Task to carry out:
Rewrite the listing below as a numbered list, one item per line, skipping blank lines and leaving out the pictures.

Data listing:
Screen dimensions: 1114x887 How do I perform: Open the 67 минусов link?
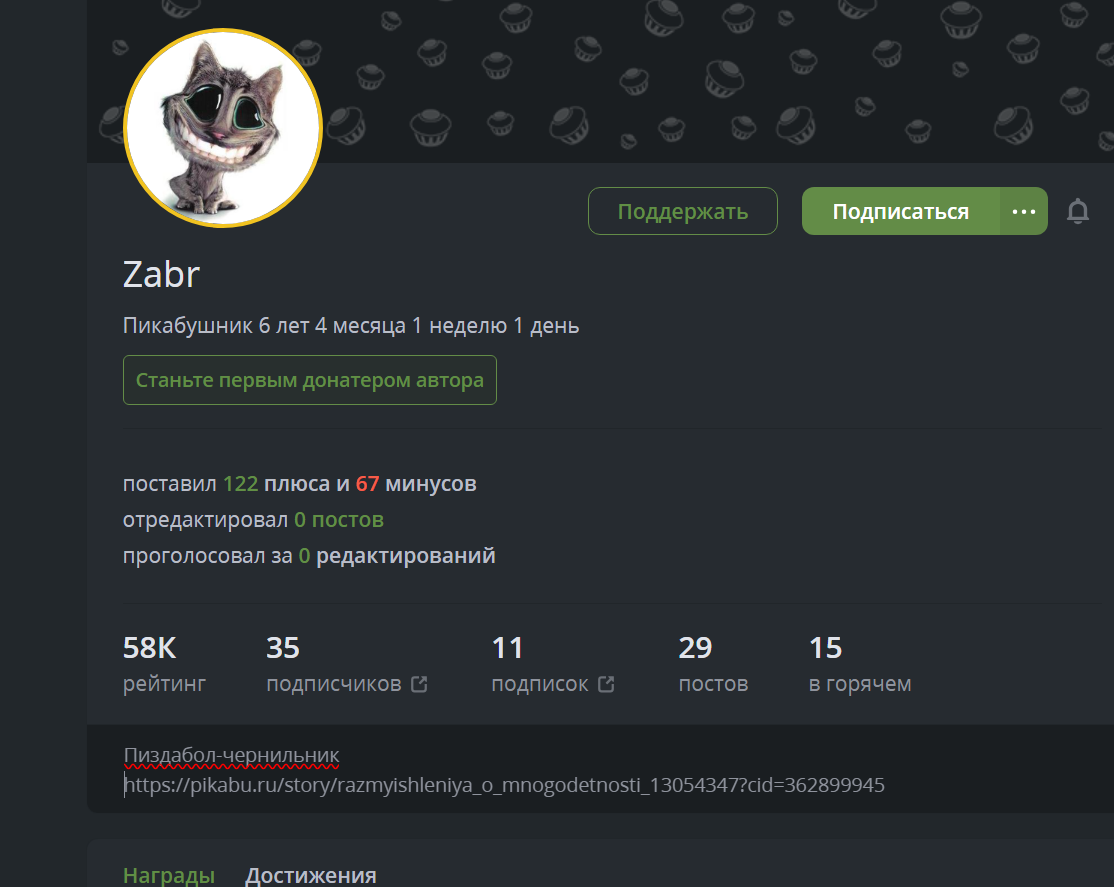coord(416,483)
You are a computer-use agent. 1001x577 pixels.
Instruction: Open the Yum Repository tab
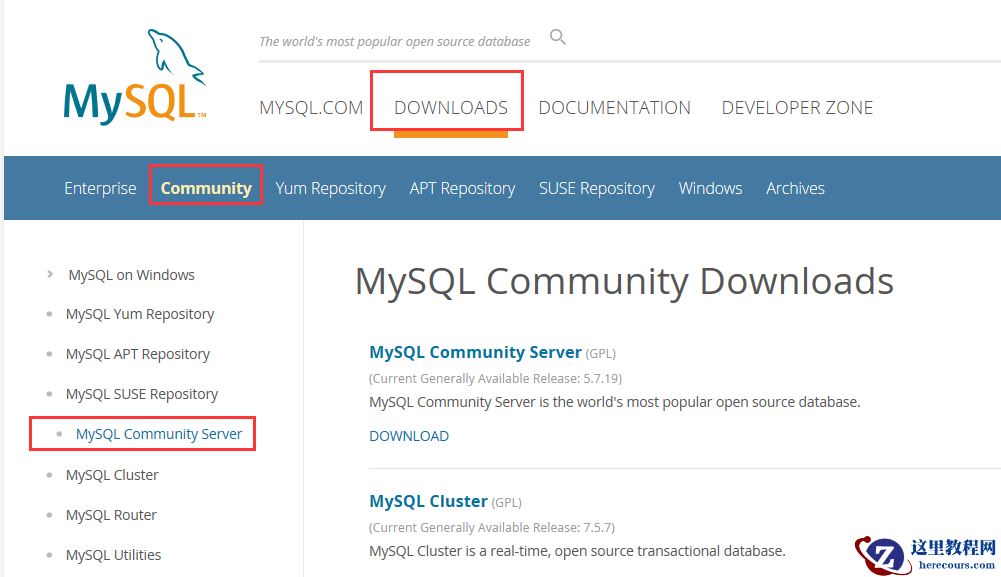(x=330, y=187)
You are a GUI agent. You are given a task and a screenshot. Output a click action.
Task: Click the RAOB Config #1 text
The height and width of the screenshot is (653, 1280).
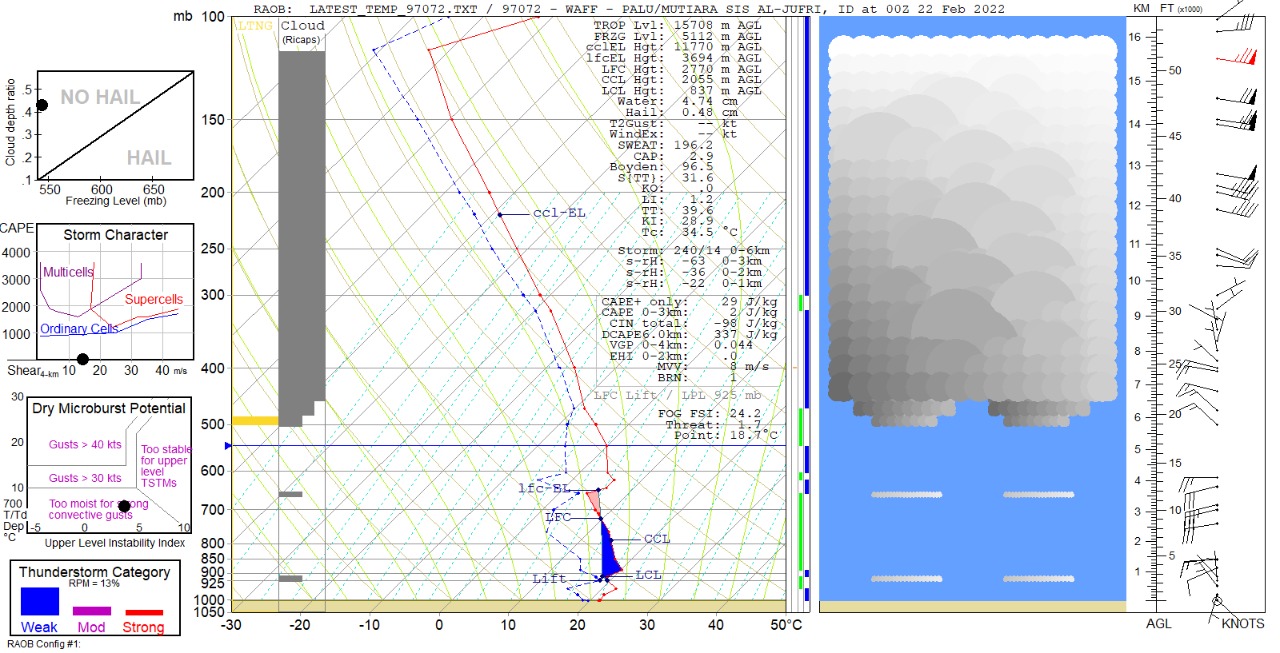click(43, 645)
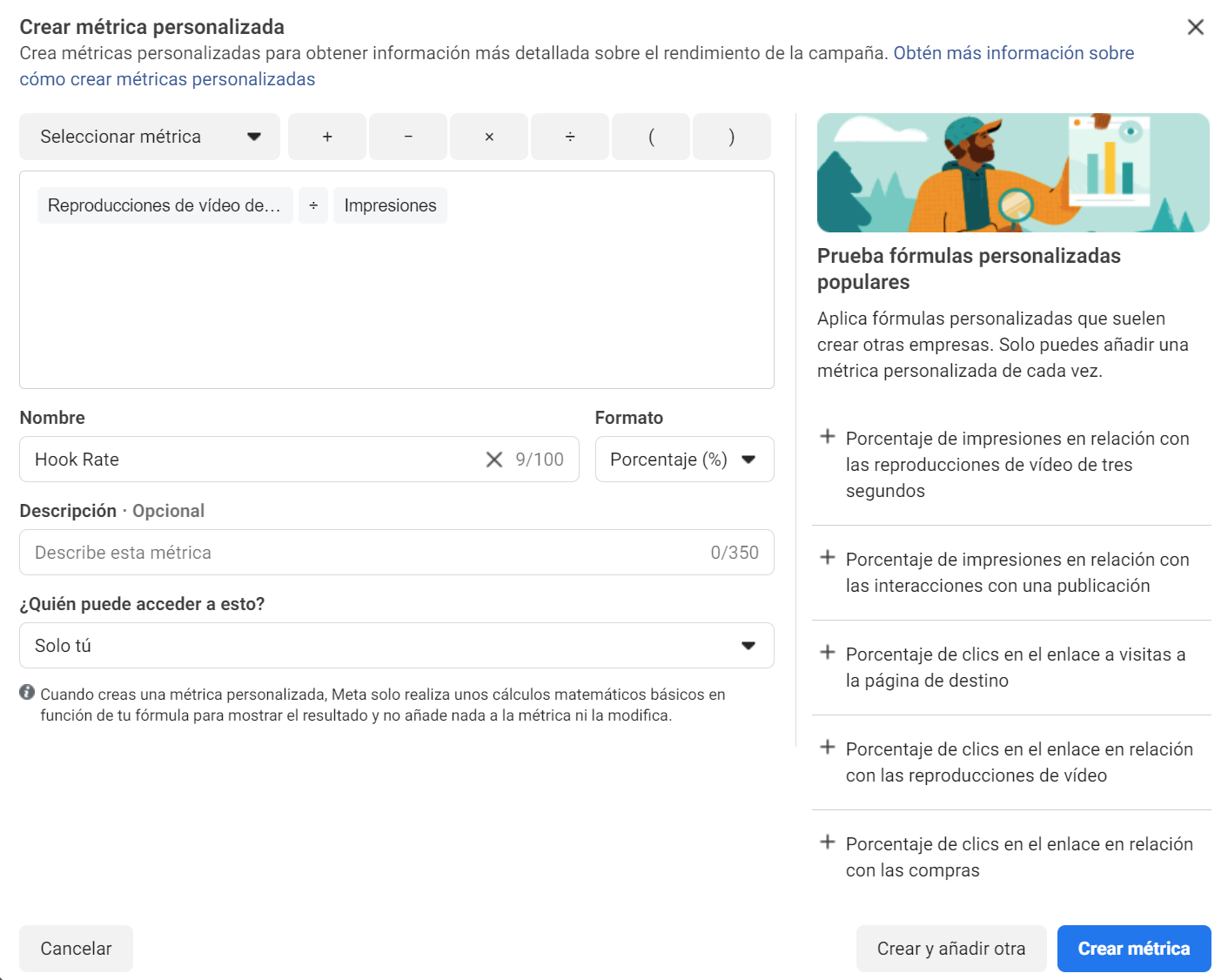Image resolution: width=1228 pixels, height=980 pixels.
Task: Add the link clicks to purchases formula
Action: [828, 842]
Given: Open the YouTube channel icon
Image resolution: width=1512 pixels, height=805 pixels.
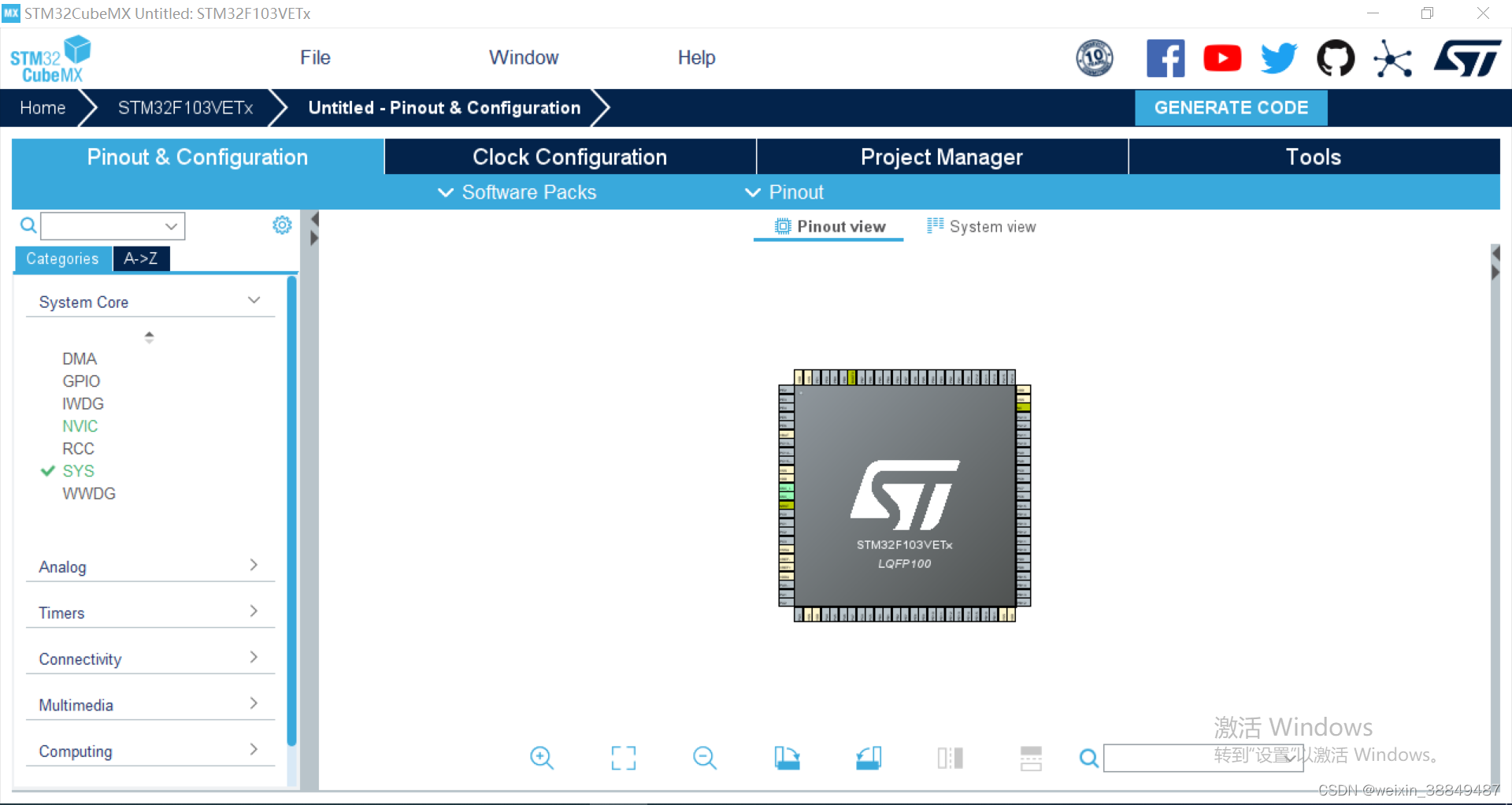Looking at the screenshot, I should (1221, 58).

Exercise result:
1. Screen dimensions: 1114x887 How do I perform: Open the 67 минусов link?
2. coord(416,483)
3. You are a computer-use agent. 1001x577 pixels.
4. Instruction: Open the Yum Repository tab
5. (x=330, y=187)
6. You are a GUI agent. You are given a task and a screenshot. Output a click action.
7. Task: Click the RAOB Config #1 text
8. The height and width of the screenshot is (653, 1280).
9. click(43, 645)
10. Image resolution: width=1228 pixels, height=980 pixels.
11. Task: Add the link clicks to purchases formula
12. Action: [828, 842]
13. Given: Open the YouTube channel icon
14. Image resolution: width=1512 pixels, height=805 pixels.
15. Looking at the screenshot, I should (1221, 58).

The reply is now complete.